My point in the present blog post is not to definitively settle the score; for a more comprehensive analysis, I point readers to the study I co-authored with Robert Michaels on green jobs.  What I am warning about is that many of the estimates of green jobs (that allegedly will be created by government funding) commit very naive mistakes.

To give a diferent example from the ones Levi discusses:  Just the other day I heard a politician at the federal level (I forget who it was) talking about the “green” provisions in the stimulus bill.  And the questioner asked whether the critics were right, when they said that cap and trade would harm the economy.  In response, the politician pointed out all the jobs that would be created through the need to retrofit buildings, switch to alternative energy sources, etc.

This is crazy talk.  Someone like Yale’s William Nordhaus can make a plausible case (.pdf) for a carbon tax, using the climate models of the IPCC (and in my opinion a heroic faith in the governments of the world to “get it right”).  But Nordhaus is a sensible economist and recognizes that you don’t help the private sector by saddling it with another set of constraints.  According to the politician’s logic, if the government required that all buildings be outfitted with polka dot wallpaper, it would stimulate the economy.*

* Unfortunately, there are Nobel laureates who would say that with a straight face.  These days it’s getting hard to come up with a reductio ad absurdum…

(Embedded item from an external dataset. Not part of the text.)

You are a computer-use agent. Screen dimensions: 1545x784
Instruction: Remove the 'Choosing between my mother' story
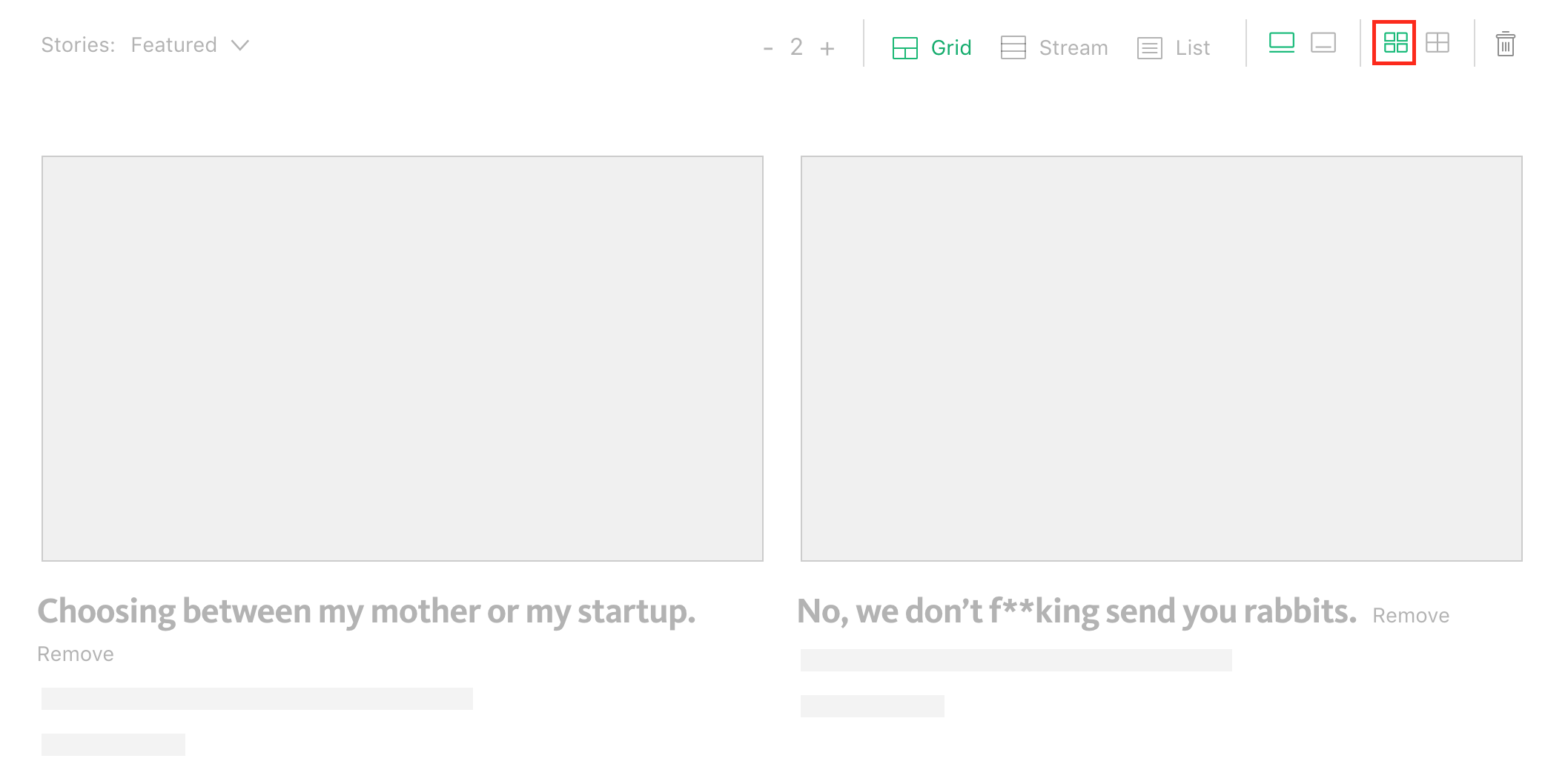76,654
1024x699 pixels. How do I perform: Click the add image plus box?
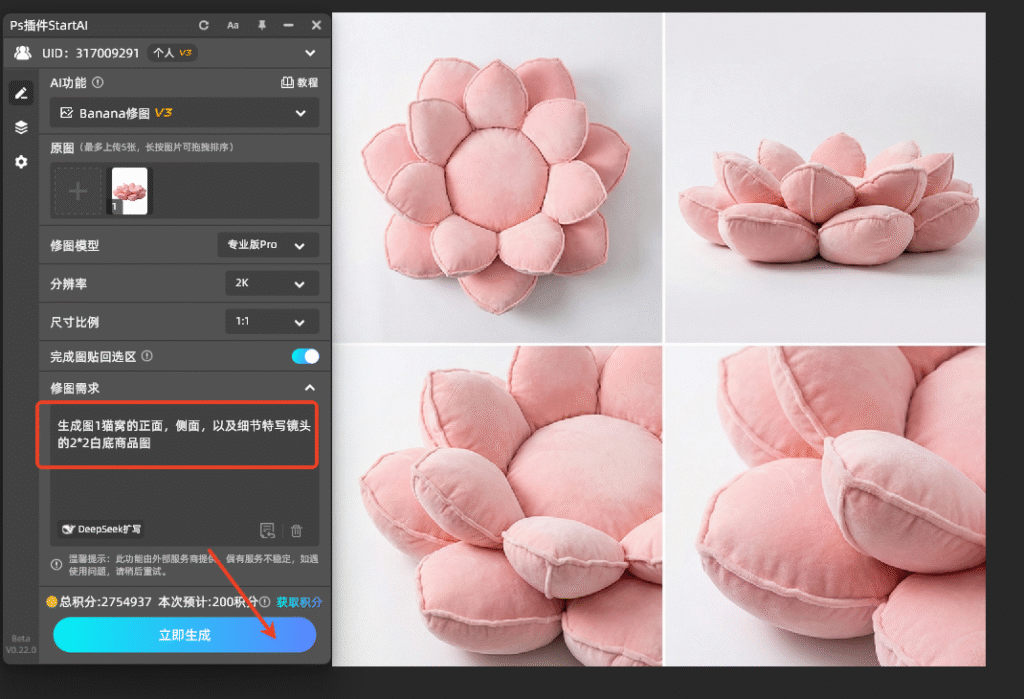pyautogui.click(x=78, y=191)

1 Ed Reid { 03.06.09 at 11:52 am }

The “Broken Window Fallacy” rides again!

Establishment of a “cap” at current emissions levels, or above current emissions levels as in the EU, affects nothing. Establishment of a declining “cap”, set initially at current emissions levels and declining progressively to a defined end point over a defined period imposes an obligation to invest capital which would have been invested at a later time, or not at all, either to capture and sequester CO2 or to switch to non-emitting processes or equipment.

Establishment of a mechanism to “trade” allowances provides emitters with economics-driven choices, including: reducing emissions by the required percentage each year; reducing emissions by more than the required percentage and trading the resulting surplus allowances to another emitter; and, continuing to emit at current rates and purchasing the required allowance from a source with surplus allowances.

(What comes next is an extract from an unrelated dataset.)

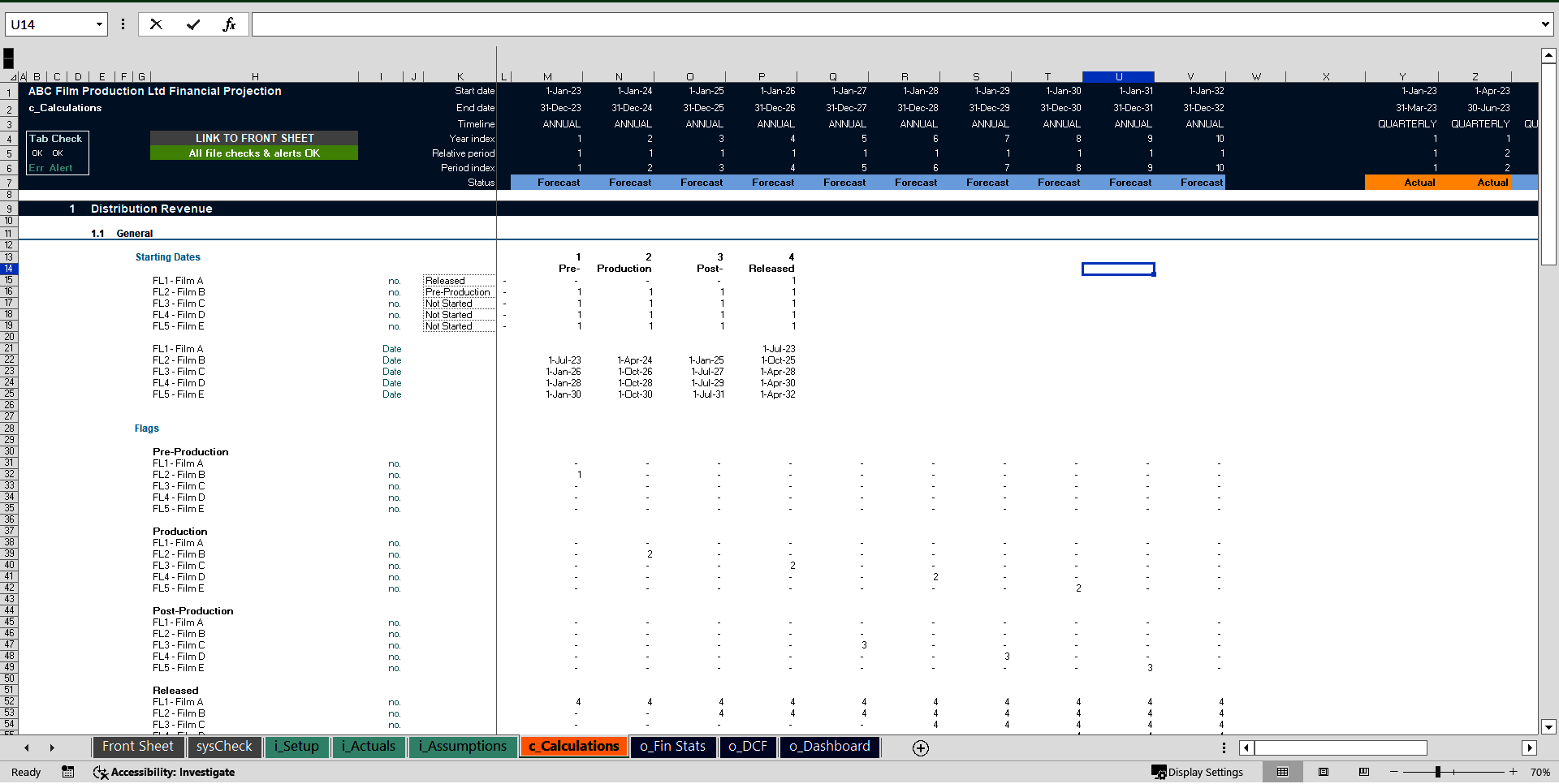Expand the formula bar
Image resolution: width=1559 pixels, height=784 pixels.
click(x=1544, y=24)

Auctioning or selling the allowances imposes an additional cost on the process, effectively a tax, intended not to cause emissions to be reduced, but rather to raise funds for expenditure by the government on some related or unrelated program.

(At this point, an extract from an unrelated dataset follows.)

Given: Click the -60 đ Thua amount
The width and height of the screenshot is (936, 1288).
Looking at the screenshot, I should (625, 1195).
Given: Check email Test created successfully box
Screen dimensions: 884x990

A declining “cap” requires that the number of allowances available must decline each year to remain within the “cap”. That would require either annual auctions or a one time auction of allowances with lifespans varying from 1 year to the number of years equal to the life of the program, plus some permanent allowances if the final emissions “cap” is not zero emissions.

Annual auctions have a potential advantage from the government perspective, since the price of the allowances is likely to increase as the available number of allowances decreases and the investment required to reduce or avoid emissions increases, once the “low hanging fruit” has been harvested.

2 Tom Tanton { 03.06.09 at 11:52 am }

A large part of this delimma is the attempt to “fix” multiple problems with a single solution–here the idea of “green jobs.” As Bob, correctly notes here, this approach fails as often as not, and in this particular case, I also note the “long term” issue of reducing productivity. These technologies may produce more jobs, but only because each job produces less output (be it kwh or some other metric.) As such they re-distribute the pie, they do NOT increase the pie size. Until we start worrying about pie size, we will not pull out of the dive.

3 Bengt { 03.07.09 at 9:39 am }

Nicely (and correctly) argued. It’s interesting that ideas of a Marxian reserve army of labour also exists in the US. Of course we have such ideas over here in Europe, and of course it does not work. The general equilibrium perspective is useful, but not many people in important positions understands it.